To those who might attack him as a “liberal” journalist, Bill Moyers has a taut response: Go right ahead. The longtime television reporter said that it isn’t a pleasure to be attacked by ideologues like Bill O’Reilly and Ann Coulter, but “what they call liberalism, I call good reporting.”

Bill Moyers: We let people get away with an Orwellian perversity, where words mean whatever the state wants them to mean. Photo by Chris Taggart
Bill Moyers: We let people get away with an Orwellian perversity, where words mean whatever the state wants them to mean.
Photo by Chris Taggart

Moyers was at Fordham’s McNally Amphitheatre on Sept. 25 to participate in a panel discussion moderated by Everette Dennis, Ph.D., Felix Larkin Professor of Communications and area chair, Graduate School of Business Administration. Moyers was also interviewed by Bill Small, former dean of Fordham Graduate School of Business Administration and chairman of the News & Documentary Emmy Awards and Av Westin, executive director of the Foundation of the National Television Academy.

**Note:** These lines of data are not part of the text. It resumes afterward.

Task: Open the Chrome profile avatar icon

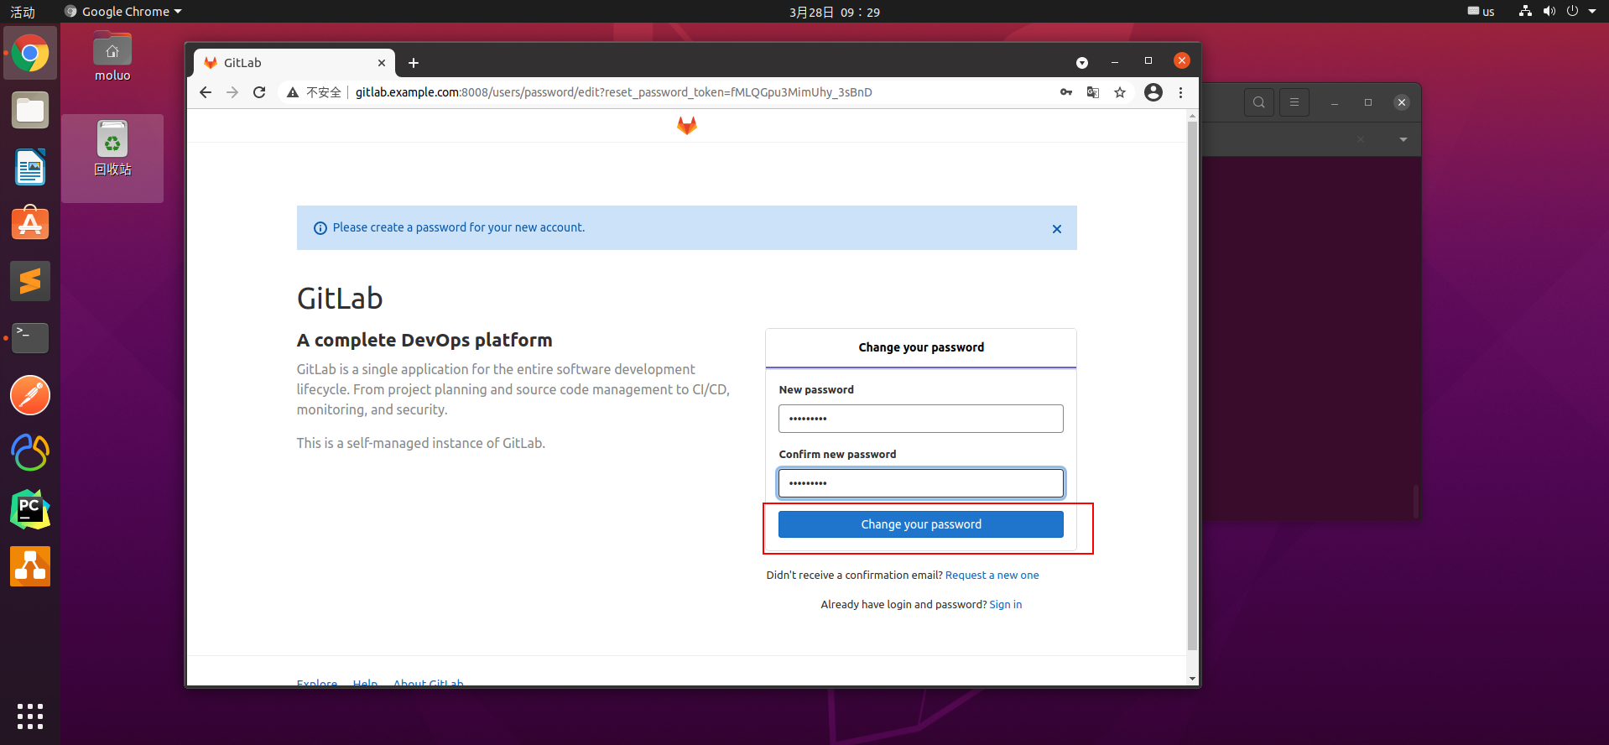Action: tap(1153, 92)
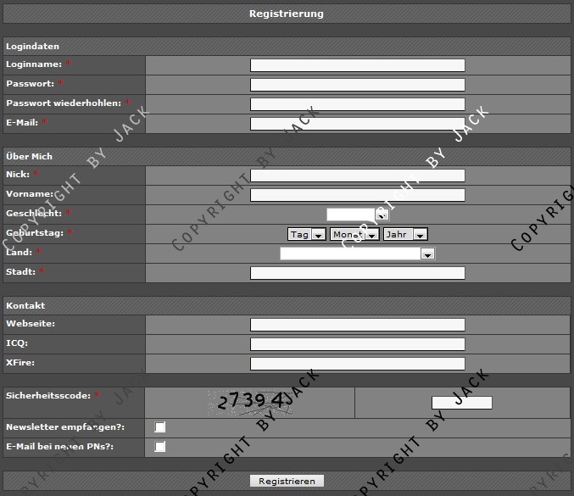
Task: Focus the Webseite text field
Action: click(x=357, y=325)
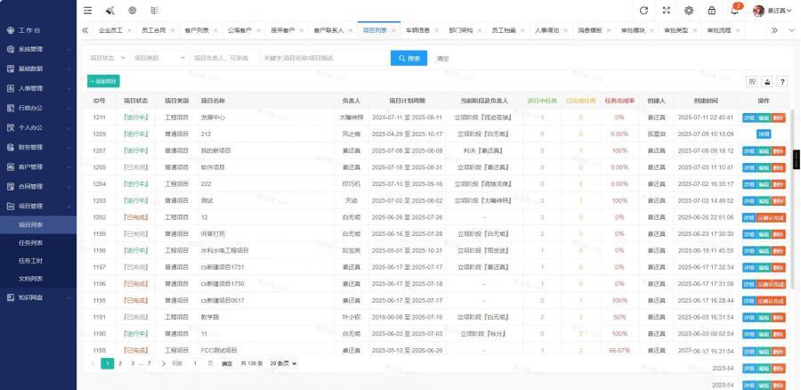Open the 20条/页 page size dropdown
Image resolution: width=801 pixels, height=390 pixels.
(x=283, y=363)
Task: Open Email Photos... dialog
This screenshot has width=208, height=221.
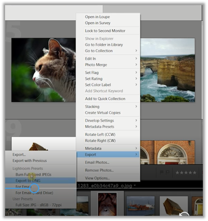Action: coord(97,163)
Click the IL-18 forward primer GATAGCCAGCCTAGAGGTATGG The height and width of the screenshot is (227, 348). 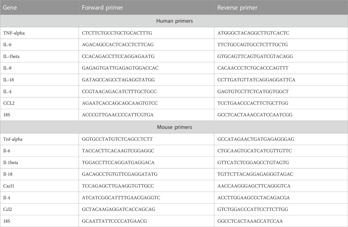point(118,80)
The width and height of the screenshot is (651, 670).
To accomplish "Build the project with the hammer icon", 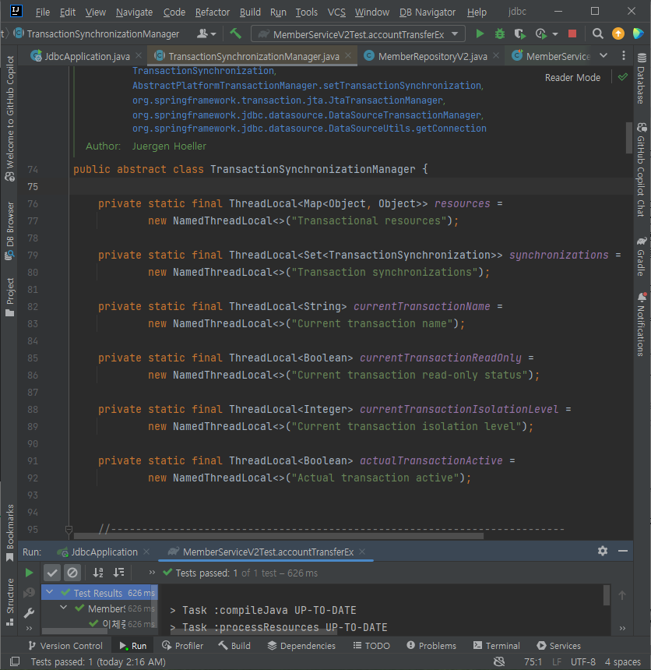I will (235, 34).
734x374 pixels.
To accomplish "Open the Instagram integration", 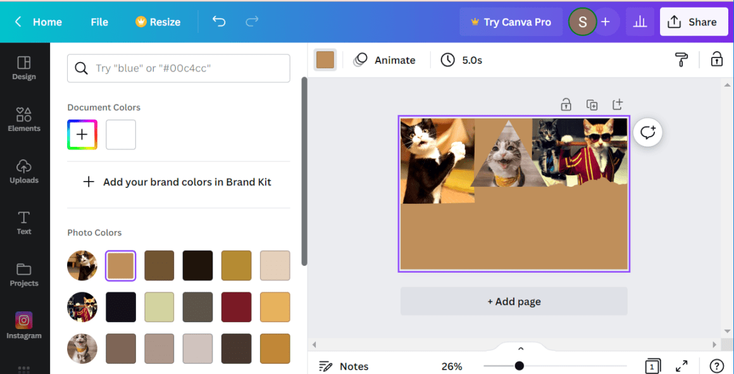I will click(24, 327).
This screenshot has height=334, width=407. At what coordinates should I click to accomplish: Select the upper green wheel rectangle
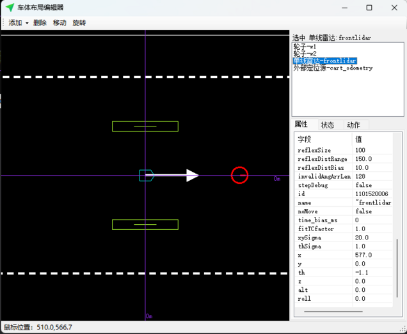pos(145,126)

Moyers, 72, said the current conservative trend toward controlling information was something he had witnessed during the Nixon administration. More recently, Moyers’ program Now was the focal point for the attack on the alleged leftward bias of Public Broadcast Television in 2005, during which the Bush-appointed director of PBS spent $10,000 investigating the show.

“It’s part of a larger strategy to go after everyone who reports the facts,” Moyers said. “Conservatives and right wingers embrace a worldview that admits no facts to the contrary of what they believe.”

Moyers was critical of what he defined as the current administration’s usurpation of language. “We let people get away with an Orwellian perversity, where words mean whatever the state wants them to mean,” he said. “That’s the big hoodwink.”

Moyers blamed the public for being part of the hoodwink, noting that Americans tend to use media sources to reinforce their own opinions. He called this phenomenon the “siloing” of media. “Pat Robertson and others encourage their followers to get their information from venues that confirm their worldview—the Foxes, CNN’s, pulp radio,” he said.

The journalist drew laughs when he called late President Lyndon Johnson “13 of the most interesting people I’ve met,” for his fellow Texan’s chameleon-like persona. Moyers worked as press secretary for Johnson from 1965 to 1967.

Moyers, whose own reporting career began at the tender age of 16, spoke somewhat cautiously in defense of new reporting technologies. “I believe the more voices the better,” he said. “(But) with the blogosphere…the demise of editors is dangerous.” The editor’s role, he emphasized, is to check sources and confirm facts.

Moyers said that the Internet age is not the only one in which the news media has grown exponentially. “Between Thomas Jefferson and the Civil War, there were more than 1,000 independent newspapers in the United States,” he remarked. “It was a feisty time in American democracy.”

“The kind of news we need to keep our freedom is not the kind of news we are getting,” Moyers said. The audience has an important role in raising the bar in terms of quality, and demanding facts, and “the reward is freedom.”